Sunday, February 28, 2010

Paternal Instinct

It all started innocently enough. A co-worker called to discuss a work related issue. After discussing order numbers, strategies and other topics I would rather not bore you with, the discussion naturally led to how the home team was playing, the weather and eventually his family. After reporting how well his son was doing in school (he had hit the honor roll again), my co-worker mentioned how much his son had been entranced with his new hobby; model trains. Listening to my co-worker discuss his son’s accomplishments with a subtle zeal that only a parent can express, I couldn’t help but to drift to the fond memories of time well spent with dad.

Thoughts of playing catch with dad, unable to feel the biting Northeastern air as we passed through my mind. Memories of casting my line along the still waters of the many Cape Cod lakes, wishing the sun would never set flooded my consciousness. A hodgepodge of memories hit me during my conversation with my loquacious co-worker. Neil Diamond, James bond flicks, memories of stomping out his no filtered cigarettes after he discarded them on the ground (it’s always the oddest things that we seem to remember), they all bring me back to those innocent days.

The bond between a father and child is often a needlessly complicated relationship. Many men may feel the surge of emotions when they consider parenthood. However, such expressions of contentment have been corrupted by one liners born of hack stand up acts and lazy sitcom writers. Of course, there are the typical comments about hoping their son is straight, tough and athletic. The trifecta.

Then, there’s the tired old bit of the father cautiously inspecting his daughter’s prom date while he tried to put the fear of god in said date. These old stereotypes and mores obscure the truly important aspects of the pride of parenthood. Being proud of your child, regardless of their choices and strengths (or because of them), and not his or her proclivities, is what truly warms the heart.

Source excerpt:

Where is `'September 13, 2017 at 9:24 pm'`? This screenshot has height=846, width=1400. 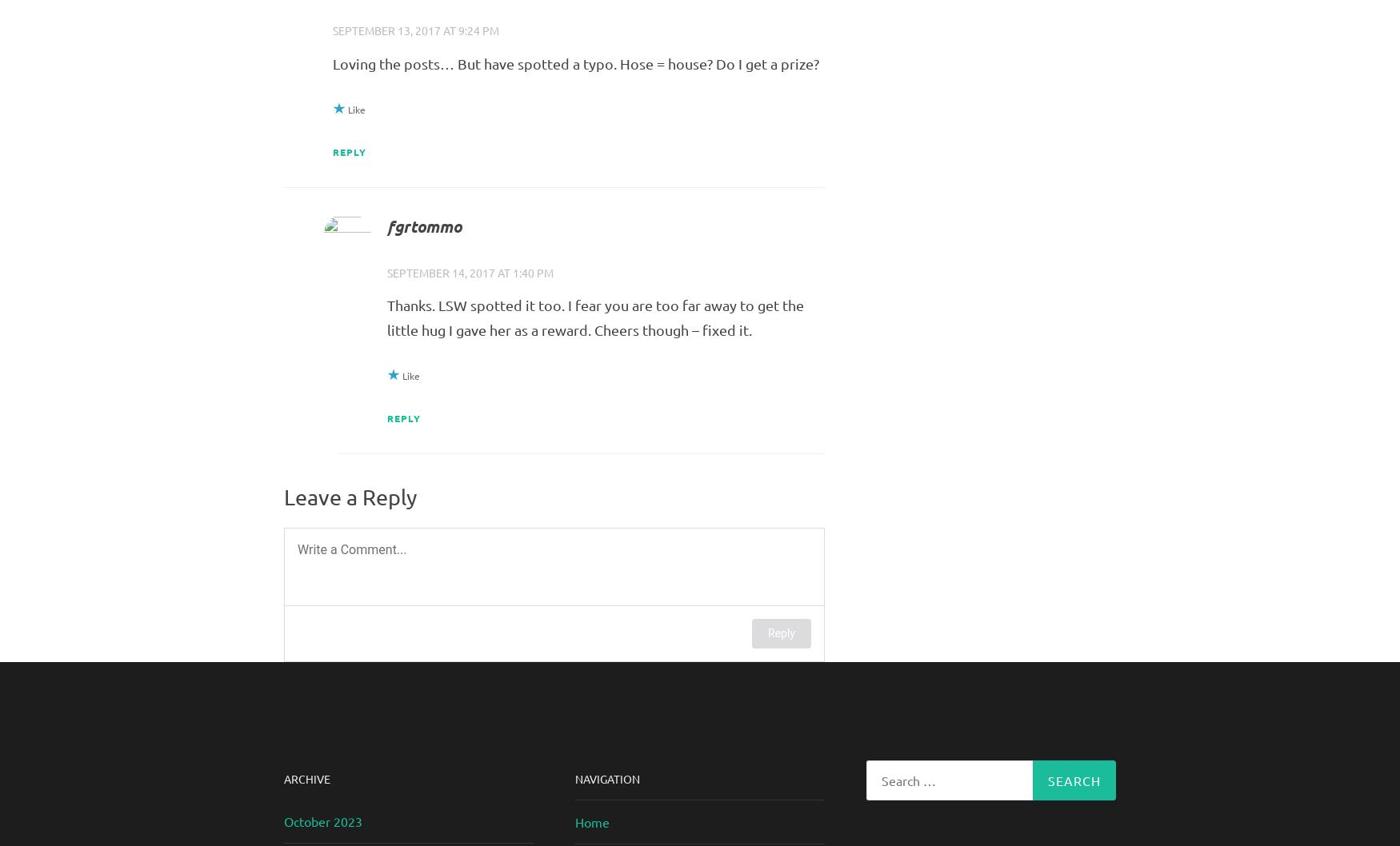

Aim:
Answer these from the post about paternal instinct:
1. What new hobby had the co-worker's son taken up?
2. What did the writer remember stomping out after dad threw them on the ground?
3. Which three hopes about a son does the post call "The trifecta"?
The listing comes from a separate source.

Complete output:
1. Model trains.
2. His no filtered cigarettes.
3. That the son is straight, tough and athletic.